I was given a tour around the hotel’s extensive grounds. The tour started with the Kitchen Gardens, which were filled with five different types of kale, broccoli, rhubarb and brussels sprouts. Consider me impressed! The garden also had lushious fruit cage, stuffed full of blueberries, cranberries and gooseberries. There was also a herb patch containing mint, basil and verbena and a spectacular greenhouse garden filled with aubergines, asparagus and all types of edible flowers such as marigolds. There was even an experimental tunnel with rocket and basil inside.
The Pig philosophy is centred around the Kitchen Garden, with the idea being to turn all grounds into edible gardens. All produce is seasonal, so the menu will only ever offer what they can source within 25 miles of each Pig and what is growing in the gardens.
Ollie, their head gardener is actually treated as more of a supplier. The chefs are given order forms each morning, this makes the dining experience all the more unique. There will be times when there are only five blood oranges growing, but the syrup they will make out of them means that only 50 people will have the opportunity to try them, enabling the menu to be very exclusive.

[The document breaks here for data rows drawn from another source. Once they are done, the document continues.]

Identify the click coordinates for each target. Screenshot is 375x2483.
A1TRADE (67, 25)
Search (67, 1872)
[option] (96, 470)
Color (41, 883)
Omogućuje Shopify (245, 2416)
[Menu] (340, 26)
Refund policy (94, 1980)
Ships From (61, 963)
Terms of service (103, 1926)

Being able to explore the grounds was definitely a highlight of the visit. I had the pleasure of meeting their wonderful pet kunekune pigs, Darcie and Babe, who were utterly delightful. I have to say that it was initially, to meet the food that would later be cooked and eaten at the restaurant. However, I must say that all of the animals were running around freely and seemed to lead blissfully happy lives.

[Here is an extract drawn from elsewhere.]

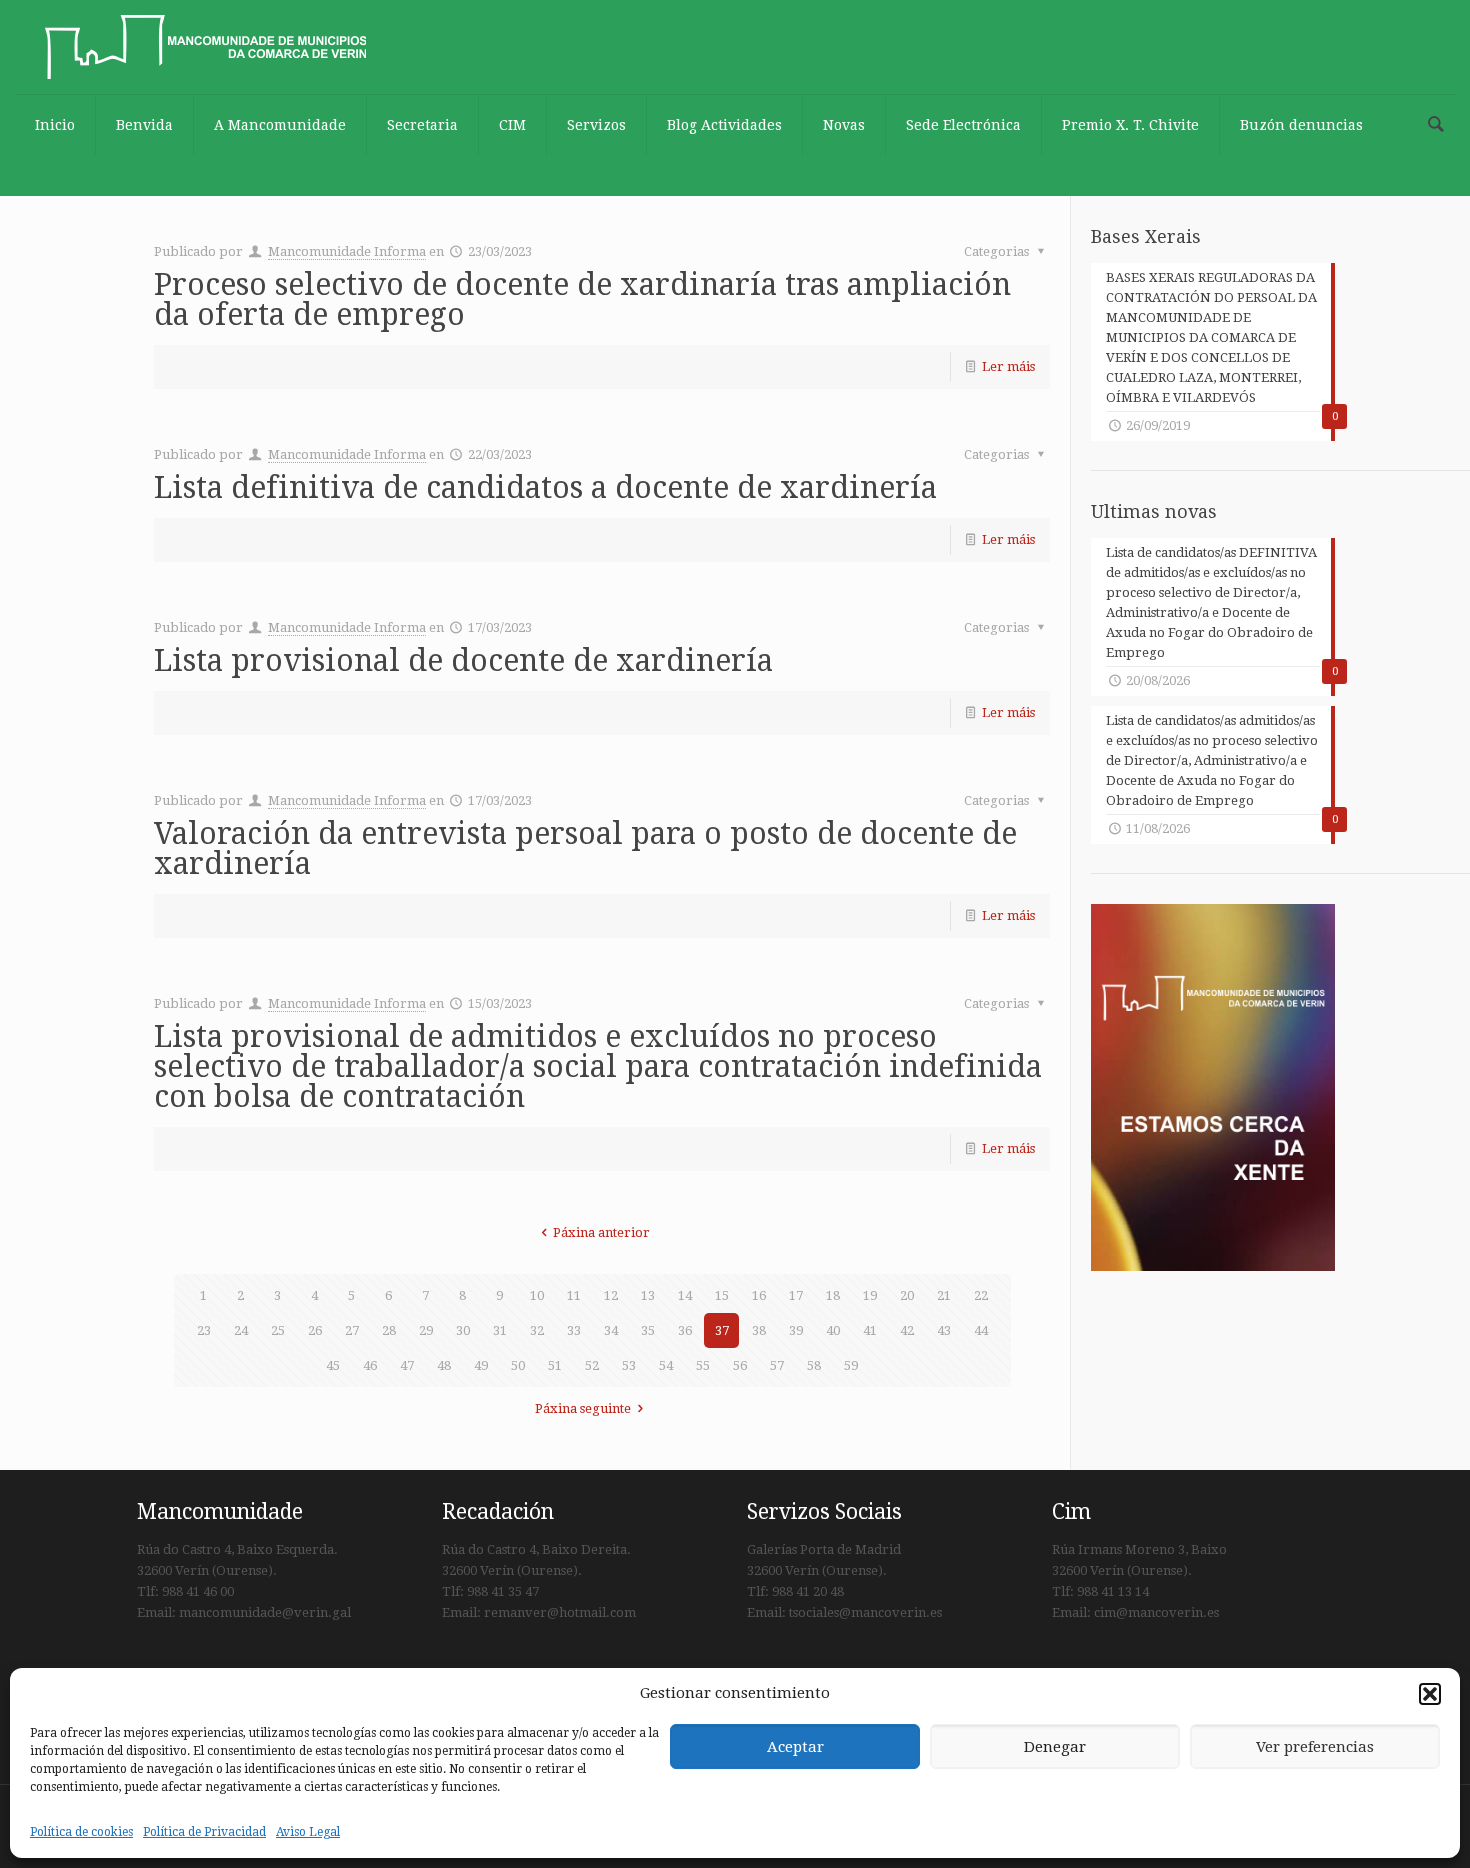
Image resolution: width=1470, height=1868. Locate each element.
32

The hotel itself was an absolute masterpiece. It oozed elegance but also had an undeniably relaxed and homely feel. Near a grand roaring fireplace were a line of Hunter wellington boots in a rainbow of colours, waiting for guests. Ornate gilt mirrors hung from the walls and wall mounted sconces, cast golden light around the cosy rooms.

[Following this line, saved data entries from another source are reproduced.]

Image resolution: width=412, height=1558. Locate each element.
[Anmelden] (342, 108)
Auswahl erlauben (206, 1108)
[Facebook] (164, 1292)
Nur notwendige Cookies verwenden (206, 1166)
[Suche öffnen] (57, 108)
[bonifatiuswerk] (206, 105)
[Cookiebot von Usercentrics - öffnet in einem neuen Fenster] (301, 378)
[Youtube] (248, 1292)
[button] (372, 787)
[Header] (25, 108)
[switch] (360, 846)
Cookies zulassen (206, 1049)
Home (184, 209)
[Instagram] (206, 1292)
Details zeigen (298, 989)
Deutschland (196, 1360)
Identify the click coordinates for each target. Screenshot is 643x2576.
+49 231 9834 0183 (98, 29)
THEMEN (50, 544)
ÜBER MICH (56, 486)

The Pig is famous for its rustic and quietly luxurious interiors. Grand antique chairs sit side-by-side with intricately embroidered rugs and charming watering cans. The bedrooms were particularly captivating. They were inviting and cosy yet spacious and incredibly clean. Clawfoot bathtubs sat at the end of vast four poster beds, laden with luxurious throws. The overall result was simply stunning.
Finally, it was time for lunch. I walked eagerly to the Victorian greenhouse, which is the signature feature of all Pigs hotels. I was seated at a large wooden table, which felt homely, filled with little pots of herbs and homemade sauces.
I ordered an entrée of ‘Piggy Bits’ to start and every single bite was savoured. I can still taste the delicious crunch of the honey and chilli pork belly and the perfect infusion of flavours it created. I then ordered ‘James Golding’s Home Smoked Salmon’. It was smoked beautifully, so much so, that I could taste the smells of flavours of the smoke house, where they use wood chips from cherry, apple and oak trees, sourced from local timbers.
As The Pig’s mantra is to source food within 25 miles, it is perfect for more adventurous food enthusiasts. The menu had offerings of ‘Kentucky Fried Rabbit’, ‘Pan Fried Wood Pigeon’ and ‘Chargrilled Mendip Quail’. I had the day’s ‘Special’ which was the local venison; beautifully succulent steaks of venison on a bed of freshly picked vegetables, served with a portion of home made (and grown!) crispy chips. Unfortunately, I didn’t manage to fit dessert in, not for lack of trying I might add, I ran out of time. Never mind, all the more reason to come back next time as I am sure it will be as spectacular as the meal.
So, if you are looking to experience casual luxury and a delicious, fresh and hearty meal, The Pig near Bath’ will not disappoint. Not only has The Pig’s Head chef, Kamil Oseka perfected the art of simple British food, The Pig has redefined relaxed country elegance and is showing all its competitors how it should be done.